=== Exercise ===
Set the data down once more, in full and exactly.

[Material to process — start]

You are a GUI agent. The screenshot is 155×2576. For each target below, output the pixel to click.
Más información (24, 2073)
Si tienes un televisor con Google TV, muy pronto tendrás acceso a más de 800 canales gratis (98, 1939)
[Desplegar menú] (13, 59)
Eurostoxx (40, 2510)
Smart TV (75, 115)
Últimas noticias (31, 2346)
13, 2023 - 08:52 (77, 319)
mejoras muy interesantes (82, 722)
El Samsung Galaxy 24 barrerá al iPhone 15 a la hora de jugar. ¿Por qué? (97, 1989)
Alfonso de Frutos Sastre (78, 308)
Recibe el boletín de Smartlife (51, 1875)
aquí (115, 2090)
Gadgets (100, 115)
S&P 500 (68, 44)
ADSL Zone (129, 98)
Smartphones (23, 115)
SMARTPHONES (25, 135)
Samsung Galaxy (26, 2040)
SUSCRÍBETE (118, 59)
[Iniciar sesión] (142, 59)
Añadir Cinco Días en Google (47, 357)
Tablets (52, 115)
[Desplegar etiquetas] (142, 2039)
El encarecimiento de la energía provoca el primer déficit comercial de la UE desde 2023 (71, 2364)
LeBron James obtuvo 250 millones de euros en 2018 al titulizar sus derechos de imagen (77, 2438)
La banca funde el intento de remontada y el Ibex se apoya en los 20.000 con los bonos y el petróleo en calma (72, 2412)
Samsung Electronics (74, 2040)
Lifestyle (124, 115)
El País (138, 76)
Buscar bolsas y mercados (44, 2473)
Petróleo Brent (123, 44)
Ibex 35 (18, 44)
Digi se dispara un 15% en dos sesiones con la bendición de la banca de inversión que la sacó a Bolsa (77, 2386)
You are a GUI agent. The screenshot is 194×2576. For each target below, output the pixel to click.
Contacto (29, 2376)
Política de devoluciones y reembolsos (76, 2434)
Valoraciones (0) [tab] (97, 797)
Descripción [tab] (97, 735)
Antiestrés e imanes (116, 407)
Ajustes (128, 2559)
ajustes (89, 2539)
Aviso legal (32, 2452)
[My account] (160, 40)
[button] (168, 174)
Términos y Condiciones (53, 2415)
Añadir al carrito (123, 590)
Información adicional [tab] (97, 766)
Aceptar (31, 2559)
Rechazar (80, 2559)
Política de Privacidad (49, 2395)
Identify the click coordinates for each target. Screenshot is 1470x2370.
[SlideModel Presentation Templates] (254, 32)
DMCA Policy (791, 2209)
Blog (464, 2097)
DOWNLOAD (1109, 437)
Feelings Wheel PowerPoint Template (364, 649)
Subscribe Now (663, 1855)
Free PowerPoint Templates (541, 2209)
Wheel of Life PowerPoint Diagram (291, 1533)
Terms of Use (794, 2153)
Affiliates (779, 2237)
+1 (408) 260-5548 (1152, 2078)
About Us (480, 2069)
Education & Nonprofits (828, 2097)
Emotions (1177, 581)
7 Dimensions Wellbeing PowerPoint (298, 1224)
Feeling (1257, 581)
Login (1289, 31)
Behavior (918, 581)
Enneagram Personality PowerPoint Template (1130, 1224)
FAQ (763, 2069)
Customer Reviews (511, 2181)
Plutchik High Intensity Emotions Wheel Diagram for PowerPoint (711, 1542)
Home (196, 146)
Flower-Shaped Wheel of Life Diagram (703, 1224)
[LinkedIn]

[Material to process — finish]

=== Answer section ===
You are a GUI agent. The screenshot is 155×2576. For each target below, output the pixel to click.
Más información (24, 2073)
Si tienes un televisor con Google TV, muy pronto tendrás acceso a más de 800 canales gratis (98, 1939)
[Desplegar menú] (13, 59)
Eurostoxx (40, 2510)
Smart TV (75, 115)
Últimas noticias (31, 2346)
13, 2023 - 08:52 (77, 319)
mejoras muy interesantes (82, 722)
El Samsung Galaxy 24 barrerá al iPhone 15 a la hora de jugar. ¿Por qué? (97, 1989)
Alfonso de Frutos Sastre (78, 308)
Recibe el boletín de Smartlife (51, 1875)
aquí (115, 2090)
Gadgets (100, 115)
S&P 500 (68, 44)
ADSL Zone (129, 98)
Smartphones (23, 115)
SMARTPHONES (25, 135)
Samsung Galaxy (26, 2040)
SUSCRÍBETE (118, 59)
[Iniciar sesión] (142, 59)
Añadir Cinco Días en Google (47, 357)
Tablets (52, 115)
[Desplegar etiquetas] (142, 2039)
El encarecimiento de la energía provoca el primer déficit comercial de la UE desde 2023 (71, 2364)
LeBron James obtuvo 250 millones de euros en 2018 al titulizar sus derechos de imagen (77, 2438)
La banca funde el intento de remontada y el Ibex se apoya en los 20.000 con los bonos y el petróleo en calma (72, 2412)
Samsung Electronics (74, 2040)
Lifestyle (124, 115)
El País (138, 76)
Buscar bolsas y mercados (44, 2473)
Petróleo Brent (123, 44)
Ibex 35 (18, 44)
Digi se dispara un 15% en dos sesiones con la bendición de la banca de inversión que la sacó a Bolsa (77, 2386)
You are a GUI agent. The screenshot is 194×2576. For each target below, output the pixel to click.
Contacto (29, 2376)
Política de devoluciones y reembolsos (76, 2434)
Valoraciones (0) [tab] (97, 797)
Descripción [tab] (97, 735)
Antiestrés e imanes (116, 407)
Ajustes (128, 2559)
ajustes (89, 2539)
Aviso legal (32, 2452)
[My account] (160, 40)
[button] (168, 174)
Términos y Condiciones (53, 2415)
Añadir al carrito (123, 590)
Información adicional [tab] (97, 766)
Aceptar (31, 2559)
Rechazar (80, 2559)
Política de Privacidad (49, 2395)
Identify the click coordinates for each target. Screenshot is 1470x2370.
[SlideModel Presentation Templates] (254, 32)
DMCA Policy (791, 2209)
Blog (464, 2097)
DOWNLOAD (1109, 437)
Feelings Wheel PowerPoint Template (364, 649)
Subscribe Now (663, 1855)
Free PowerPoint Templates (541, 2209)
Wheel of Life PowerPoint Diagram (291, 1533)
Terms of Use (794, 2153)
Affiliates (779, 2237)
+1 (408) 260-5548 (1152, 2078)
About Us (480, 2069)
Education & Nonprofits (828, 2097)
Emotions (1177, 581)
7 Dimensions Wellbeing PowerPoint (298, 1224)
Feeling (1257, 581)
Login (1289, 31)
Behavior (918, 581)
Enneagram Personality PowerPoint Template (1130, 1224)
FAQ (763, 2069)
Customer Reviews (511, 2181)
Plutchik High Intensity Emotions Wheel Diagram for PowerPoint (711, 1542)
Home (196, 146)
Flower-Shaped Wheel of Life Diagram (703, 1224)
[LinkedIn]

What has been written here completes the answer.